Although this approach is understandable and sensitive to the feelings of the parents and relatives of the child, it somehow overlooks the child itself and its individual suffering. Let us he precise in describing the context. The parents of this child wanted the child to be killed. According to the available evidence, they were ardent Nazis, who regarded their child's prospective life as "not worth living"; and saw to it that their child would be killed in accordance with Nazi ideology. By calling the case the "child K", we would not only medicalize the child's history, but also place the justifiable claim of the parents for anonymity above the personality and suffering of the first "euthanasia" victim.
I therefore wish to reveal the child's full identity: the child was a boy, born on 20 February 1939 in Pomben, a small village in the south-eastern region of Saxony. His name was Gerhard Herbert Kretschmar. In the spring of 1939, Gerhard's father, an agricultural labourer called Richard Gerhard Kretschmar of Pomben, consulted Werner Catel, the director of the University Children's Clinic in Leipzig, with a view to having the child admitted. Catel later claimed that the father had been concerned about the effect the child was having on the mother, Lina Sonja Kretschmar, and had asked him to admit the infant to his clinic with a view to `putting it to sleep: Catel apparently declined to do so because he felt it was illegal. The child's parents (probably the father), or a relative, then petitioned Hitler to grant permission to have the child killed. Such appeals were directed to Hitler's KdF, where similar requests had previously been lodged.
(2) Werner Heyde, statement at Nuremberg (1947)

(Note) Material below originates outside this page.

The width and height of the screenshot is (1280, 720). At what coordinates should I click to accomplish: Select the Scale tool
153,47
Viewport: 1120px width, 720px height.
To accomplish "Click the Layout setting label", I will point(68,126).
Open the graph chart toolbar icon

We were told that the euthanasia of the mentally ill should in practice be put into reality and we were asked to offer our support as experts and advisors. This meeting was followed by a series of meetings from September 1939 onwards. During these meetings Brack, Karl Brandt, Bouhler, Conti, and Linden were present, among others. The attendance of the aforementioned was not regular. At the meeting in September or October 1939 it became very clear to me and also for the others that Philipp Bouhler and Karl Brandt were the men in charge of the so called euthanasia programme.

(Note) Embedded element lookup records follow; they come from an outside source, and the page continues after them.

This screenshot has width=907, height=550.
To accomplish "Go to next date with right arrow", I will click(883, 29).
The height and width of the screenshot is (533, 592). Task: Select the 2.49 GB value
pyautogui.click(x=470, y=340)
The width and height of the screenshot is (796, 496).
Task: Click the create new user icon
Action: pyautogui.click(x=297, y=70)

(3) Karl Brandt, letter to his wife (8th July, 1947)
Why I did not know anything, well, the answer lies in the matter itself. The implementation was just none of my business. For this Bouhler had his organisation. He signed for it. However, the prosecution will now attempt to make me responsible, because only I am now here. Moreover, the prosecution will try to blame me for all the killings in the concentration camps and in Poland. I don't know how they propose to prove this... In any case, I would like to give you once more the inner reassurance that I was in no way informed about these things and that I in no way ever initiated anything even remotely of this nature. In retrospect, I have to add: what would have happened, if I had known? Could I have influenced it? Could it have been prevented? Not through me, I believe. Even my channels would have been limited: Hitler, Bormann, Bouhler - I could not have approached anyone else. So today I must say - whether it was for good or bad - that fate protected me from having to make difficult choices.